自己資金を出さずに済むということは、万が一テナントが短期間で中途解約した場合でも、建築費の回収ができないという非常に高いリスクを回避できることに直結します。つまり、建設協力金は、事業リスクを軽減し、リスクの少ない土地活用を実現するための重要な要素なのです。
建設協力金の3つのパターン
建設協力金の金額には、主に以下の3つのパターンがあります。
- パターン1:建築費 = 建設協力金
- 地主様にとって最も理想的なケースです。自己資金を全く出す必要がありません。
- パターン2:建築費 = 建設協力金 + 敷金
- 敷金は一括返還されることが多いですが、建設協力金は毎月均等返済されるという返還方法の違いがあります。しかし、どちらも自己資金を必要とせず、リスクの低い土地活用という目的は達成できます。
- パターン3:建築費 > 建設協力金 + 敷金
- この場合、地主様が自己資金を出す必要があります。このケースが最も問題になる可能性を秘めています。
自己資金を出すリスクと注意点
パターン3のように地主様が自己資金を出す場合、特に以下の点に注意が必要です。
- 店舗の種類と再利用の可能性
- 居抜き店舗として再利用しにくい店舗に自己資金を出すのは慎重になるべきです。例えば、以下のような店舗です。
- 飲食店舗
- 敷地に対して建ぺい率が50%以下の小さい建物
- ピロティー形式(1階が駐車場で2階に店舗があるような建物)
- これらの店舗は、テナントの退店後に新しいテナントが見つかりにくく、自己資金の回収が困難になるリスクがあります。

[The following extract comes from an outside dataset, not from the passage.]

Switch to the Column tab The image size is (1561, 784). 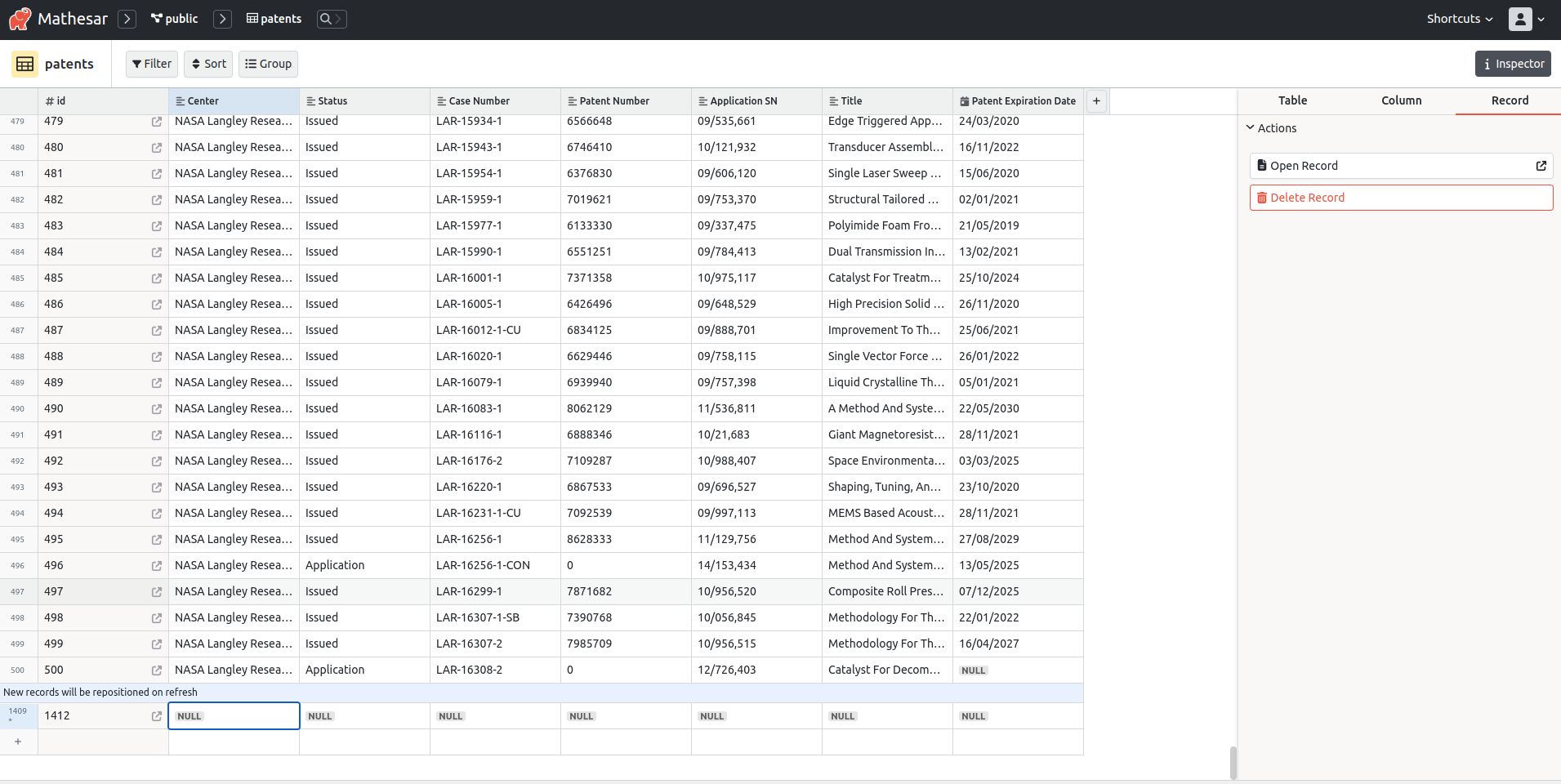1400,100
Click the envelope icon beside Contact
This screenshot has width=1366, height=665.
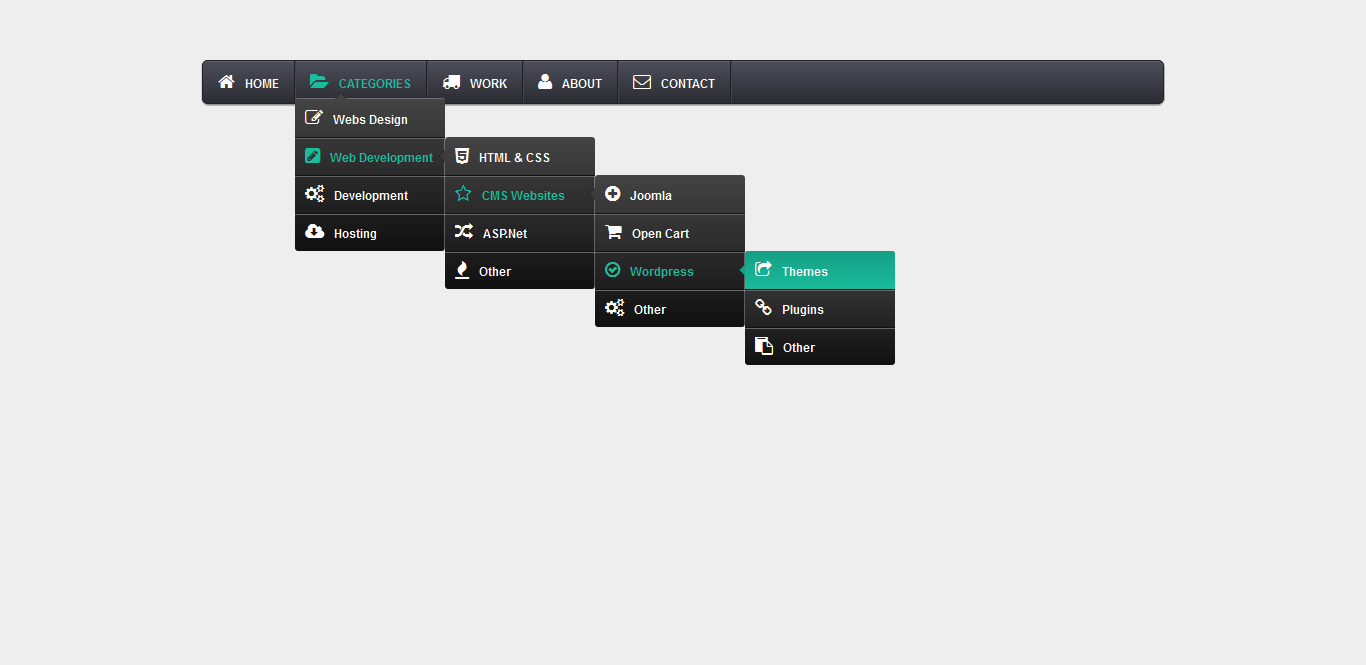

- 居抜き店舗として再利用しにくい店舗に自己資金を出すのは慎重になるべきです。例えば、以下のような店舗です。
- 建築費の適正性
- 実は、テナントが十分な建設協力金や敷金を預託しているにもかかわらず、建築会社が異常に高い建築費を設定しているケースが非常に多く見られます。特に、建築会社がテナントを紹介するような場合にこの傾向が見られます。
- この場合、地主様は自己資金を出さざるを得ない状況に追い込まれてしまいます。
賢い交渉術:テナントだけではない交渉相手
自己資金のリスクを避けるためには、単にテナントと建設協力金や敷金の金額だけを交渉するのではなく、別の重要な交渉相手がいます。それは「建築会社」です。
複数の建築会社を比較検討し、適正な建築費を交渉することが非常に重要です。これにより、テナントからの預託金だけで建築費をカバーできる可能性が高まり、地主様の自己資金負担をなくす、あるいは大幅に減らすことができます。
まとめ:リスクを減らし、資産を増やすために
賃貸借契約書の交渉は、賃料だけでなく、建設協力金や敷金といった「預託金」の交渉も非常に重要です。これらの預託金は、地主様の自己資金を少なくし、万が一の中途解約時の事業リスクを軽減することに直結します。
今後、ロードサイド店舗で土地活用をお考えの方は、ぜひこの「建設協力金」の概念を深く理解し、テナントだけでなく建築会社とも賢く交渉を進めてください。それが、あなたの資産を守り、増やしていくための確かな一歩となるでしょう。